From the time my dad came for a visit, and maybe even before that, I let go of my daily routines. No more prayer, meditation, affirmations and my writing was no longer anchored to the morning. The primary reason for this (or so I tell myself) was to give my dad as much attention as possible and since he was an early riser, I wanted to sit and have coffee with him and listen to what he had to say. It’s easy to get out of routines and harder to reclaim them. The one thing I didn’t let go of was daily writing which wasn’t always easy but using the website 750words.com was like a having an invisible bull whip to get me to sit down before the end of the day and empty my brain on the page. It’s five dollars a month for the service and even though it’s a small amount compared to say a gym membership (which I was less devoted to even in the best of times) it was enough of an incentive to keep me coming back and the daily streak tally was a boon as I watched it climb each day.

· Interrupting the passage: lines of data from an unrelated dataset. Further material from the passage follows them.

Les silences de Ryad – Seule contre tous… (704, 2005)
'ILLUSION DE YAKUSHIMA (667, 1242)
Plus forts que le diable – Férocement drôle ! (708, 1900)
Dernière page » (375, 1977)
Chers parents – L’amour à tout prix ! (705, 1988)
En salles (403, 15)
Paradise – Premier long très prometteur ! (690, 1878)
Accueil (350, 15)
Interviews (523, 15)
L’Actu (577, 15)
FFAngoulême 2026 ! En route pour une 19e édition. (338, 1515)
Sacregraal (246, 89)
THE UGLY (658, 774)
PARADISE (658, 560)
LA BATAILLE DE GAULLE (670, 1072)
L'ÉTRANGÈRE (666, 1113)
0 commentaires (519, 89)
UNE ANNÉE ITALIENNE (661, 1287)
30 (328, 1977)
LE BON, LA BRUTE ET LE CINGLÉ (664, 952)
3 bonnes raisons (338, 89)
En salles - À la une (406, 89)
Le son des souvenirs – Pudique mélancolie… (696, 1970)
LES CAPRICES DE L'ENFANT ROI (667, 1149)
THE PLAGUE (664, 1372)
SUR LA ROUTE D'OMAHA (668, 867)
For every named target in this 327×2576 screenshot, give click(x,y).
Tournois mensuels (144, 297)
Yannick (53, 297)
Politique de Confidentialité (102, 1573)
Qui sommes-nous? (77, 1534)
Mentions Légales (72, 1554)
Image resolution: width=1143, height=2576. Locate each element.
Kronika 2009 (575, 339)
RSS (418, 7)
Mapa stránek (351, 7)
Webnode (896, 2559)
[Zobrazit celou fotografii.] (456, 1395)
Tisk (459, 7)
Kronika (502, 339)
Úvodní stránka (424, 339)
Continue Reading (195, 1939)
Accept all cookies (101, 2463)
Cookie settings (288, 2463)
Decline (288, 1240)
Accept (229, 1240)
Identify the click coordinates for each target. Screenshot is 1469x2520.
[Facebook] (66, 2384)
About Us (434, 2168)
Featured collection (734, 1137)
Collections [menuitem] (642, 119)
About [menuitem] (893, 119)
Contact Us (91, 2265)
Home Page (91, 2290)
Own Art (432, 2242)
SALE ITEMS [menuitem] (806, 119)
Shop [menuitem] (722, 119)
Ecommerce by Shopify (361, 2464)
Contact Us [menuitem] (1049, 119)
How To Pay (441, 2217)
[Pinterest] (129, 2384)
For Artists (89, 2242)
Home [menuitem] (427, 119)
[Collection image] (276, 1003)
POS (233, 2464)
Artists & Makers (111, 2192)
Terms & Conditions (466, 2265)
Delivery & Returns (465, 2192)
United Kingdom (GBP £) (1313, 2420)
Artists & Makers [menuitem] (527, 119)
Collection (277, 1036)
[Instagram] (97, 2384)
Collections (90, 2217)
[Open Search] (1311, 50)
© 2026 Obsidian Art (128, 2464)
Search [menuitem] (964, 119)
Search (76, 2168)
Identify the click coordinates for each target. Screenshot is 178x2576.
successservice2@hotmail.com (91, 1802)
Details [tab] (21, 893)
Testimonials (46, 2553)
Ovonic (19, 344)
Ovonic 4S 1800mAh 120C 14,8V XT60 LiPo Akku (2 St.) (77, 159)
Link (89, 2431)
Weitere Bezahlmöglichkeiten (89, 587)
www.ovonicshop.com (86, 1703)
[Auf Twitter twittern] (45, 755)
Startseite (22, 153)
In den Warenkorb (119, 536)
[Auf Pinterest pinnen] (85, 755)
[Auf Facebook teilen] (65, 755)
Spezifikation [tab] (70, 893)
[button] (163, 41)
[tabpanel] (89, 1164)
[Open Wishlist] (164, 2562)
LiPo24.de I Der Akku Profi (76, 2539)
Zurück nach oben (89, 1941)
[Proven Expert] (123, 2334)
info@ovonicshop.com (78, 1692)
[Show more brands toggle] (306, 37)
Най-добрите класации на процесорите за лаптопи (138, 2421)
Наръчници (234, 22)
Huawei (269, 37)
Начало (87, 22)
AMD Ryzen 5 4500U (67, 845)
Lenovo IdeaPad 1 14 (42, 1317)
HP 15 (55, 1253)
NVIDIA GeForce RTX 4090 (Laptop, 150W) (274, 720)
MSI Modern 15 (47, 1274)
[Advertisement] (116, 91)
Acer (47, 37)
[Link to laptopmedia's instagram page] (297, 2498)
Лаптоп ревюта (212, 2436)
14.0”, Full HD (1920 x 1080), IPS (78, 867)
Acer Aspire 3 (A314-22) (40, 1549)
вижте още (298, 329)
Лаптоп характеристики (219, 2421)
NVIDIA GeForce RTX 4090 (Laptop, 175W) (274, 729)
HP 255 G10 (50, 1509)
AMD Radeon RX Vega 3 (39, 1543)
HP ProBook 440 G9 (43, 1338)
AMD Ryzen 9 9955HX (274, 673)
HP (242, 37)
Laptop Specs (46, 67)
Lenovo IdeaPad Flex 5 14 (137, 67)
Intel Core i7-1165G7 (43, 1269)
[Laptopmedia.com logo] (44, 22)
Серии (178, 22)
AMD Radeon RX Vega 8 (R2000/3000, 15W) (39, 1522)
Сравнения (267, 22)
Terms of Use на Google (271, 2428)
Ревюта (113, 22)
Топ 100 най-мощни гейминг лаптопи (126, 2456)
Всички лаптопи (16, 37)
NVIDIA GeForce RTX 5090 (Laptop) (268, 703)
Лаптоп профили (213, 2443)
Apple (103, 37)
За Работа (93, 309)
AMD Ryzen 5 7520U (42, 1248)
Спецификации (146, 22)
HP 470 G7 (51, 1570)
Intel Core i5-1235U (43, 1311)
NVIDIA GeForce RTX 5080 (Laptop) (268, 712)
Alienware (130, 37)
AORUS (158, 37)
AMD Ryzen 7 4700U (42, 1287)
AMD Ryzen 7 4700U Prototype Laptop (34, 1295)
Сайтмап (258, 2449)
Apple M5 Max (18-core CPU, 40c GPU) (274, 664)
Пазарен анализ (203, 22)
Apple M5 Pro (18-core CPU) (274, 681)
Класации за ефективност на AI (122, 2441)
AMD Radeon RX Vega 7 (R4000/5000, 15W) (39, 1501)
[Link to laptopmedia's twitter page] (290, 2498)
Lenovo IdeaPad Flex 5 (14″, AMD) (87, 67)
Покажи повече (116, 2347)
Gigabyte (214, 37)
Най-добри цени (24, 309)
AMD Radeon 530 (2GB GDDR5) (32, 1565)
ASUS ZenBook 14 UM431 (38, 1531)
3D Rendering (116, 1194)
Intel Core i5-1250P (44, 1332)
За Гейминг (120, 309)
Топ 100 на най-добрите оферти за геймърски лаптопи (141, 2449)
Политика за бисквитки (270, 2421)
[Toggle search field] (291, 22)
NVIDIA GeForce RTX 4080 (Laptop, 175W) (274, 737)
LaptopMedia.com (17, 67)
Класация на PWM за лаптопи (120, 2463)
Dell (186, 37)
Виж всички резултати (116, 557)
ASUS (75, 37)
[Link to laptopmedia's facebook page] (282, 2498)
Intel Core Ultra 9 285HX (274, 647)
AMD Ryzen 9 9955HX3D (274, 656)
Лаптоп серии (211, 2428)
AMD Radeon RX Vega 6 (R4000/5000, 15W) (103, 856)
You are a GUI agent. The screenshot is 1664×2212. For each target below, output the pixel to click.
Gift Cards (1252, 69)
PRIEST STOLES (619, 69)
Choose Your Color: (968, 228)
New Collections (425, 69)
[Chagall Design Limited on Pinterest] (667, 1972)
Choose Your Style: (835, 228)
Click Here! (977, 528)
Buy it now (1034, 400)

With my dad now gone to rehab for a fall he took here, my mornings are suddenly, sadly free but the routines have not been recouped. Why is it so hard to do the things you know are good for you? One thing I’ve promised myself is to reclaim my voice and this blog because even if no one reads my words, I can feel like I’m making progress toward a writing goal at the very least. My daily writing is consumed by the minutia of the day and I want more for myself than that. What we had for dinner, the chores I completed, the books I was reading. Sometimes I use superfulous words and break every writing rule just to get to 750 words each day because I’ve left it until it’s nearing the end of the day and I just about have the 20 minutes left until midnight to get it in.
But starting now, I am here. I am back to writing in public and I hope to see you more often in the future.